When i was ordering my touareg, i was told that it has something called downhill assist. Which in simple terms is that the car will brake on its own when you going down a hill, and also when your climbing a hill, the touareg will hold the car without you stepping on the brake or the gas. 
My friend just bought a new range rover, and he has a yellow button for downhill assist, and like when he presses it all he needs to do is release the brake or gas pedal, and the car will go down the hill with engine braking and the self application of the brakes. 
So do all we touareg owners have this too? and how do we use it? or activate it!
Thanks guyys!


----------



## MinerSK (May 19, 2006)

*Re: Downhill assist (supertouareg)*

Yes both the hill descent and ascent assistants are included in all Touaregs. No need to push any buttons, it's activated automatically as the car is capable to understand the situations. More details in the manual.


----------



## teutonicV8 (Jul 1, 2004)

*Re: Downhill assist (MinerSK)*

you need to change the tranny coding with VAG for '04 1/2 and later US models to get the hill ascend assist. Check archives.
My '04 V8 had it, but I had to VAG my Diesel. Have you VAGged your Diesel lately?


----------



## tbroadbent (Jan 4, 2005)

The downhill assist works best when:
In low
using tiptronic 1st or 2nd


----------



## TREGinginCO (Jan 4, 2004)

*Re: (tbroadbent)*

Vagging Hills Ascent Assist??? This is the first time I've heard about that... either that or I'm getting old and forgetful.
My '04 worked like a charm, I just had to be in LOW range.


----------



## henna gaijin (Jun 30, 2005)

*Re: (TREGinginCO)*


_Quote, originally posted by *TREGinginCO* »_Vagging Hills Ascent Assist??? This is the first time I've heard about that... either that or I'm getting old and forgetful.
My '04 worked like a charm, I just had to be in LOW range.
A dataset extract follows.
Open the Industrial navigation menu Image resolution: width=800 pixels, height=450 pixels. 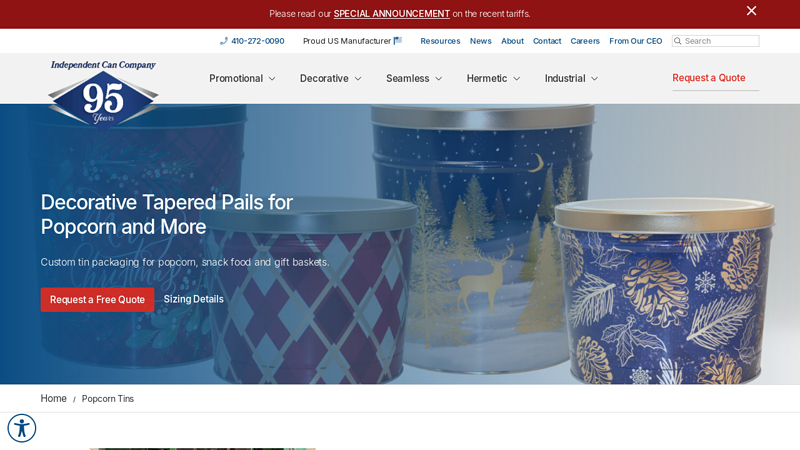[x=571, y=79]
My '05 V8 did not have "Hill Ascent Assist" - in other words, when stopped on a hill, the vehicle would not stay in position unless I had my foot on the brake and would roll backwards when I took my foot off the brake (depending on the extent of the hill incline).
After I VAG'd my transmission for the paddle shifters, an unexpected benefit was that I now have the "Hill Ascent Assist" which is probably better named a "Hill Hold Assist."
Now, after Vagging, when I stop on an uphill slope, the car holds itself in position until I step on the gas. It seems that it kicks in at about the same 20% grade as the Descent Assist.
Great feature!
This is all in HIGH range.
http://****************.com/smile/emthup.gif 



_Modified by henna gaijin at 9:37 AM 11-20-2006_


----------



## teutonicV8 (Jul 1, 2004)

*Re: (henna gaijin)*

There was a post earlier this year about this issue.
My Diesel did not apply the brake on a steep hill in the normal transfer case setting, but my V8 did.
After I VAGged it, it now does (w/o paddle shifters).
It's awesome around the hills of CT.


----------



## TighTT (Oct 5, 2004)

*Re: (teutonicV8)*


_Quote, originally posted by *teutonicV8* »_There was a post earlier this year about this issue.
My Diesel did not apply the brake on a steep hill in the normal transfer case setting, but my V8 did.
After I VAGged it, it now does (w/o paddle shifters).
It's awesome around the hills of CT. 









Where can I find the procedure to do this??


----------



## henna gaijin (Jun 30, 2005)

*Re: (TighTT)*


_Quote, originally posted by *TighTT* »_
Where can I find the procedure to do this??

Paddle shifter installation instructions
Scroll all the way to the bottom.
HTH


----------



## teutonicV8 (Jul 1, 2004)

*Re: (TighTT)*


_Quote, originally posted by *TighTT* »_
Where can I find the procedure to do this??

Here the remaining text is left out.